DATA LISTING
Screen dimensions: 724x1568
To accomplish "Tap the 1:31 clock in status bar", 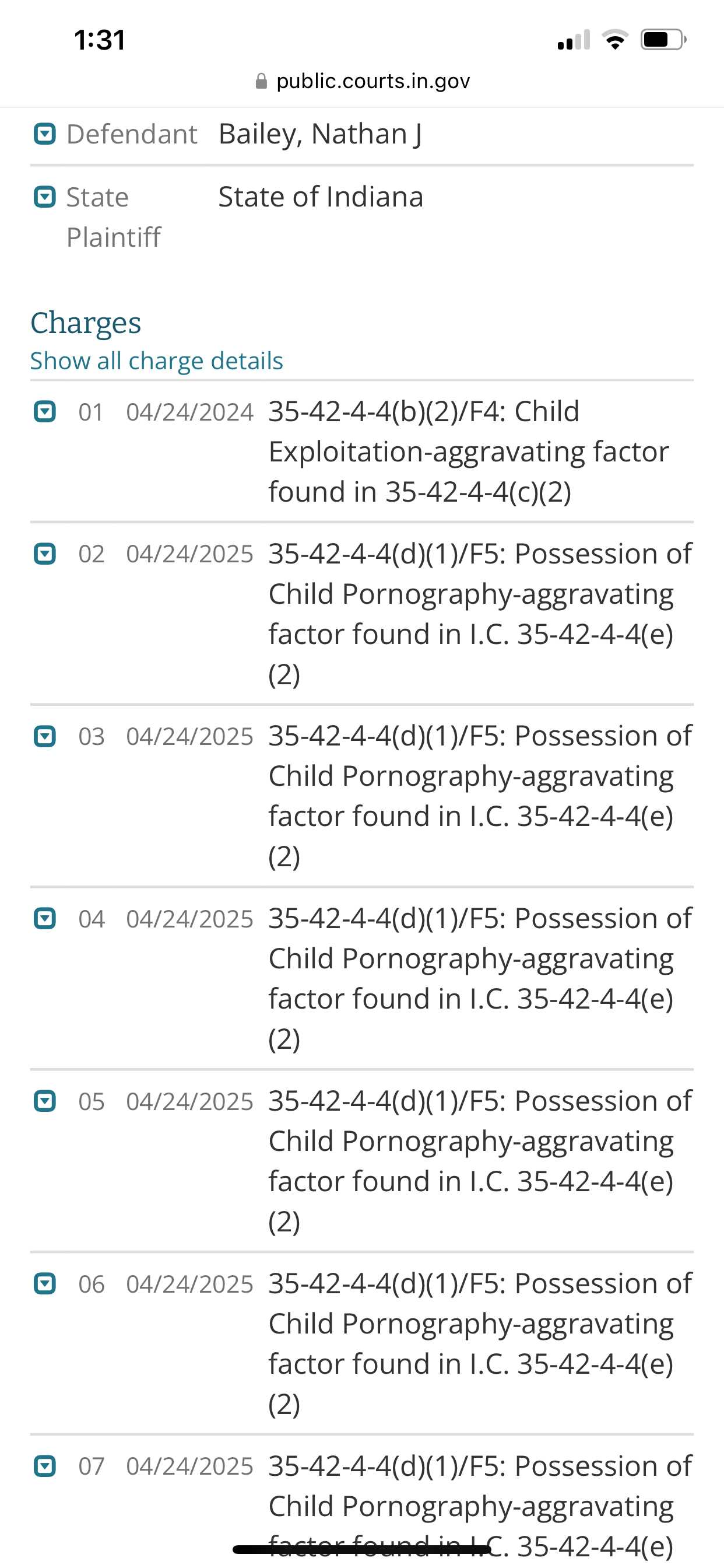I will pyautogui.click(x=99, y=40).
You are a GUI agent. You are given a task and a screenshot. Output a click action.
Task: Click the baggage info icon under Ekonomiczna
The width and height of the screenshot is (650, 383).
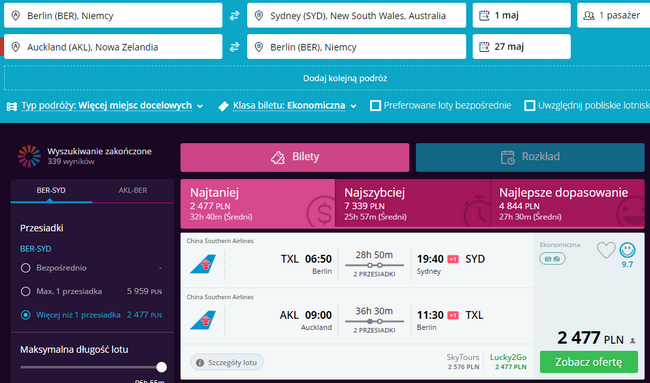(552, 259)
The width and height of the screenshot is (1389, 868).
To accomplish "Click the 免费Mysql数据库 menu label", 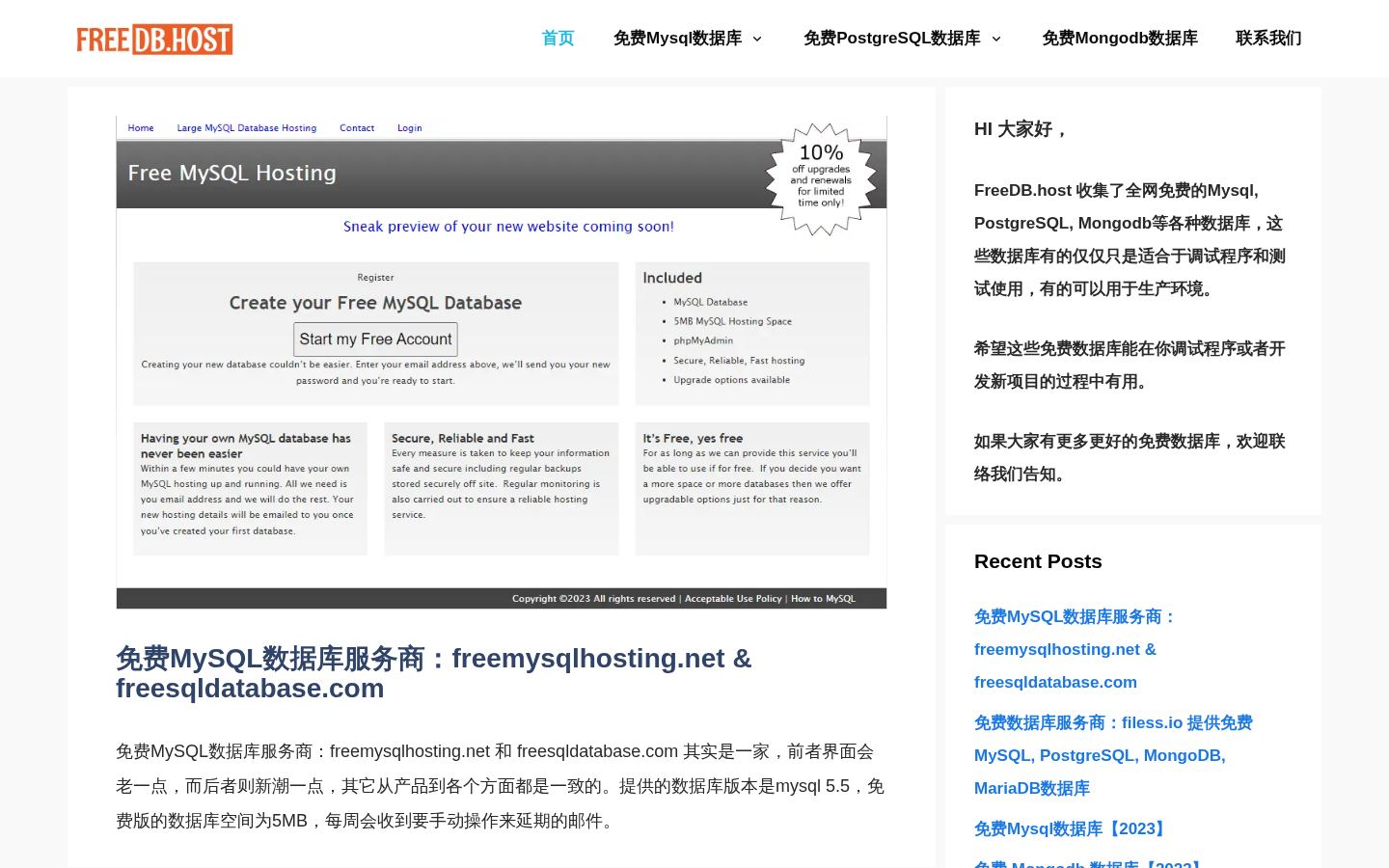I will pos(677,39).
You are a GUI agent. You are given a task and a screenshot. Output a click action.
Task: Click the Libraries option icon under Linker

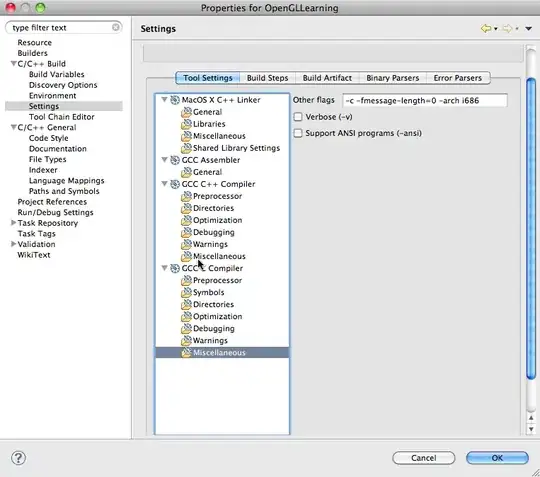[x=186, y=124]
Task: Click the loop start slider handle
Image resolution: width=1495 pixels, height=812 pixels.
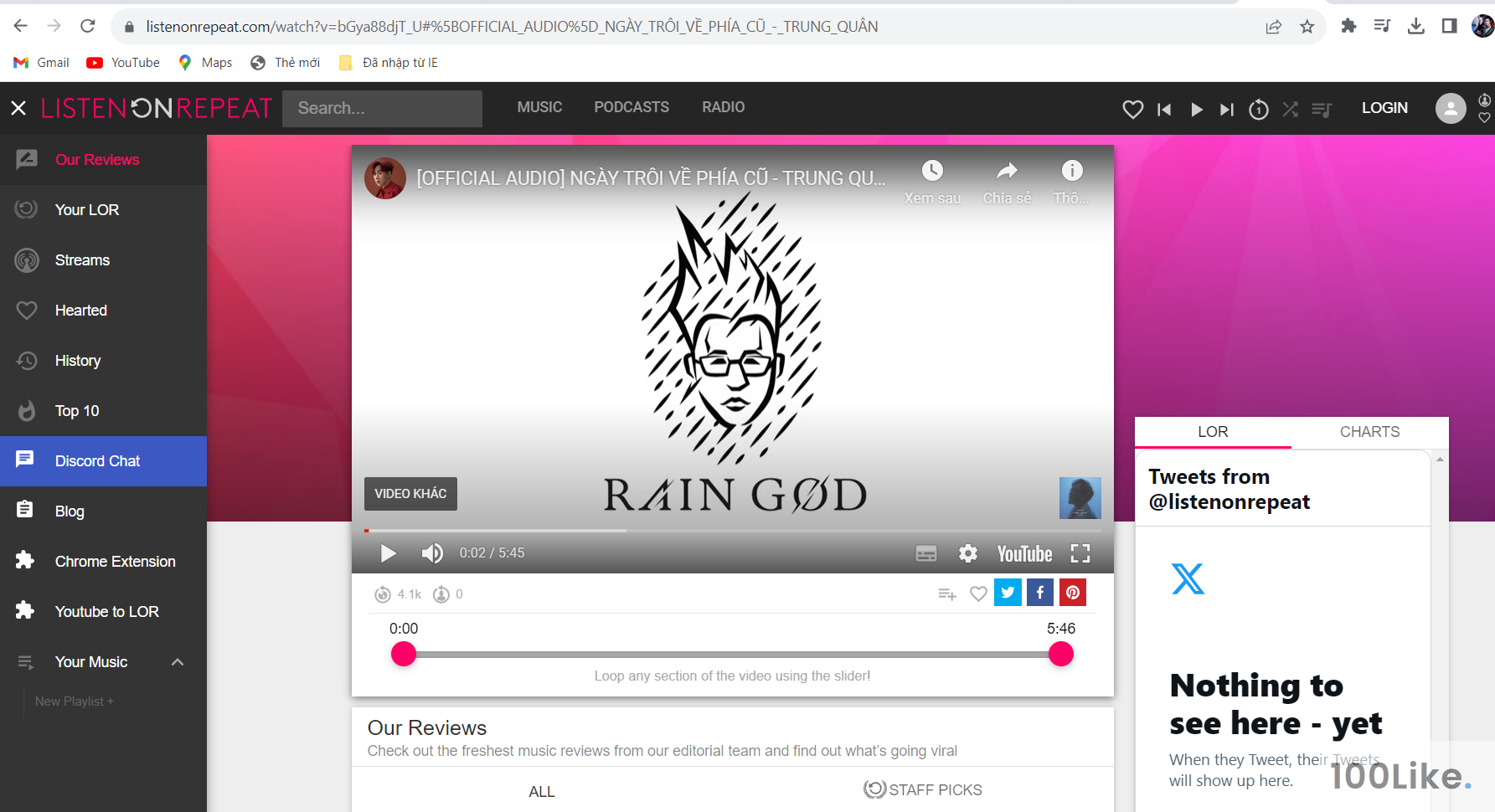Action: pyautogui.click(x=404, y=654)
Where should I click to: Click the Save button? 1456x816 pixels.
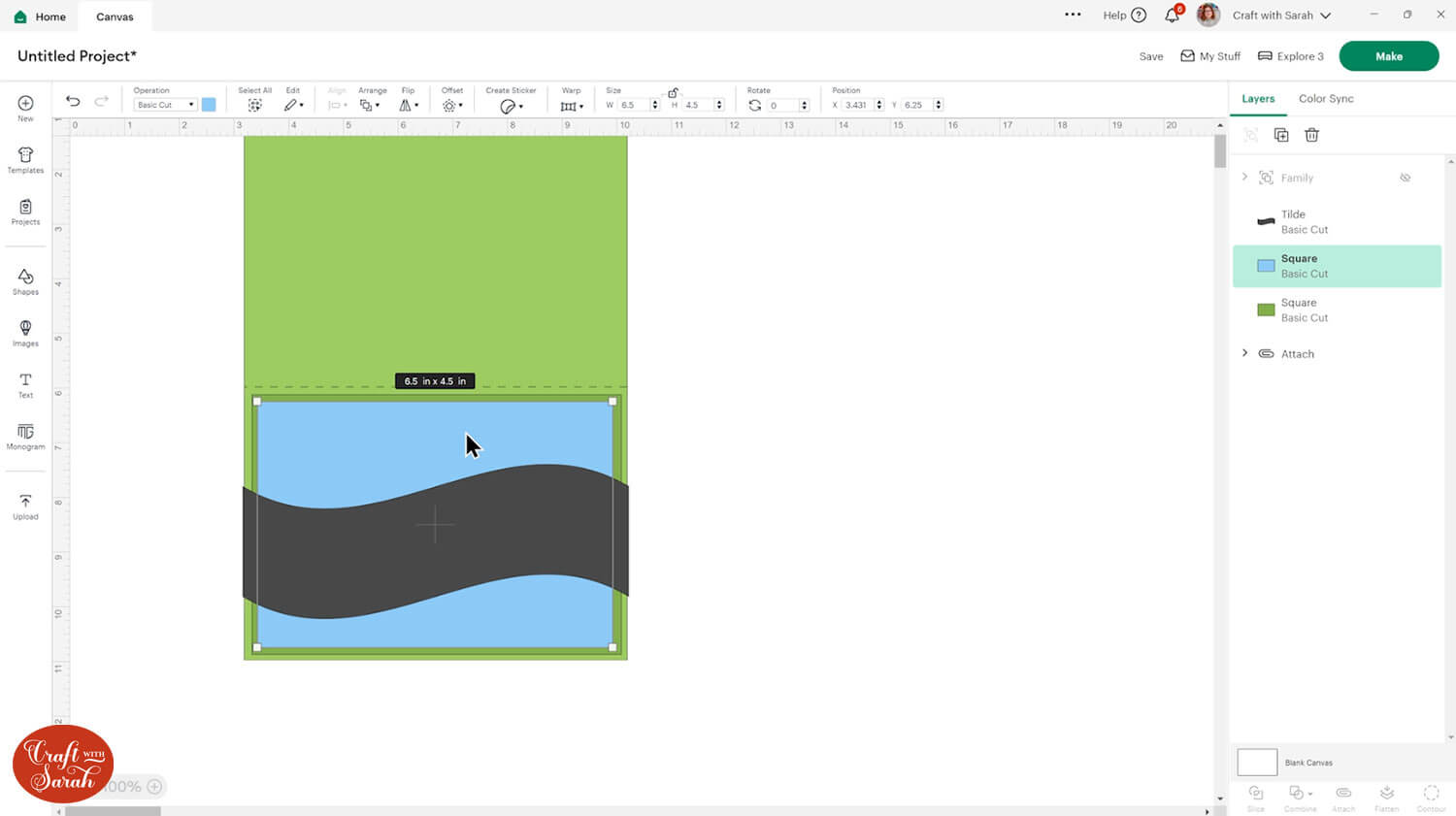click(x=1150, y=56)
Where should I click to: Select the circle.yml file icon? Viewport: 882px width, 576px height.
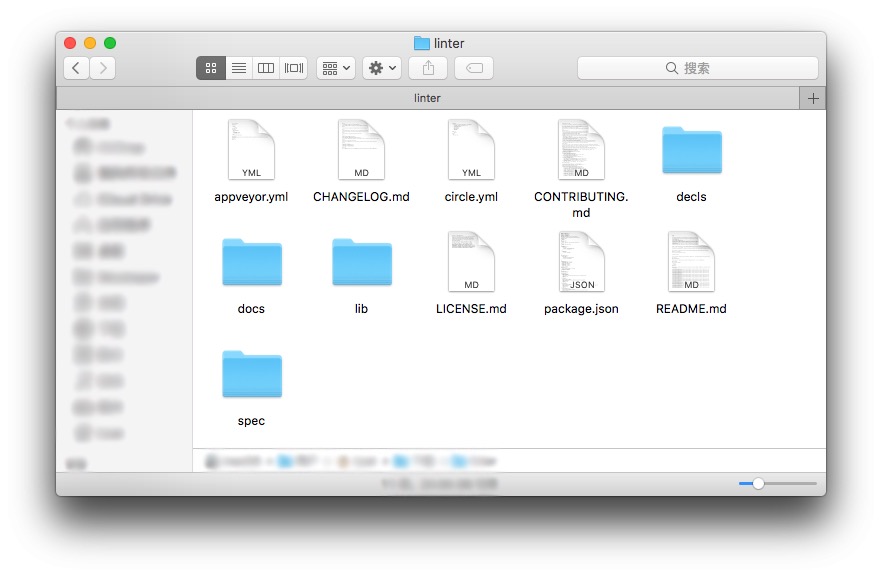click(471, 150)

REQUIRED WORK
Please reproduce nothing but the lines from the one containing "Where should I click to: Select" through the closing line of the listing, retyped word for word, pictures excluded.

EXERCISE RESULT
Where should I click to: Select the circle.yml file icon? Viewport: 882px width, 576px height.
click(471, 150)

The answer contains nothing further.